TeachSpatial: Resources for Spatial Thinking and Learning
Screenshots
Organization
Center for Spatial Studies at the University of California Santa Barbara
Roles
Grant co-author; Platform design; Principal Developer; Research Lead
Technologies
OAI-PMH; NSDL Search API; Python; conceptual modeling; controlled vocabularies; metadata harvesting; Drupal (portal implementation)
Description
TeachSpatial was an NSF-funded initiative at UCSB aimed at strengthening spatial thinking and reasoning education across STEM and the social science subjects. PI Donald Janelle and I designed the conceptual and technical foundation of the project during its original development phase. We led a small working group in extracting spatial concepts embedded implicitly within the AAAS Benchmarks for Science Literacy. This analysis produced a controlled vocabulary of spatial constructs, ranging from geometric and topological ideas to spatial cognition, representation, and reasoning processes.

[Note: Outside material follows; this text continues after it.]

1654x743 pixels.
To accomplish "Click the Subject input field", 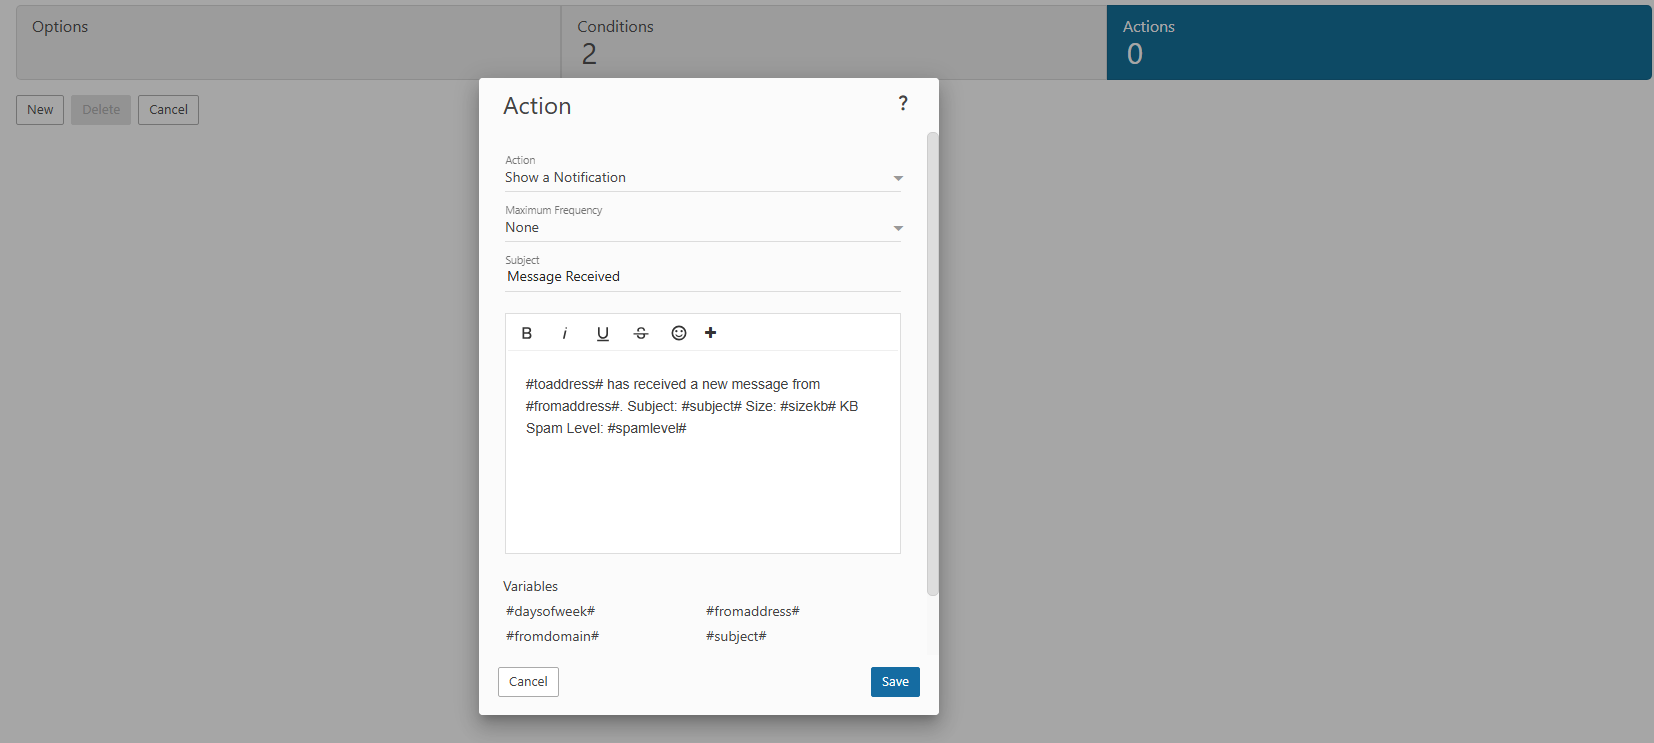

Building on this vocabulary, I designed and implemented a harvesting pipeline for the National Science Digital Library (NSDL) learning resource repository. At the time, NSDL exposed a machine-readable metadata infrastructure through the OAI-PMH protocol along with its REST-based NSDL Search API. Using these interfaces, I developed a system that automatically retrieved, classified, and indexed NSDL learning resources associated with any spatial concept identified in our Benchmarks analysis. The system supported both harvesting and contribution of metadata records to the NSDL Metadata Repository, effectively creating an enriched subset of spatial-thinking educational resources and demonstrating the pervasive role of spatial reasoning in existing STEM curricula.
The resulting TeachSpatial portal combined conceptual modeling, metadata integration, and web application development into a single platform. It served as an early demonstration of how structured vocabularies and harvesting pipelines can support spatial thinking research and instruction, anticipating later work in digital humanities infrastructure, semantic modeling, and spatial knowledge organization.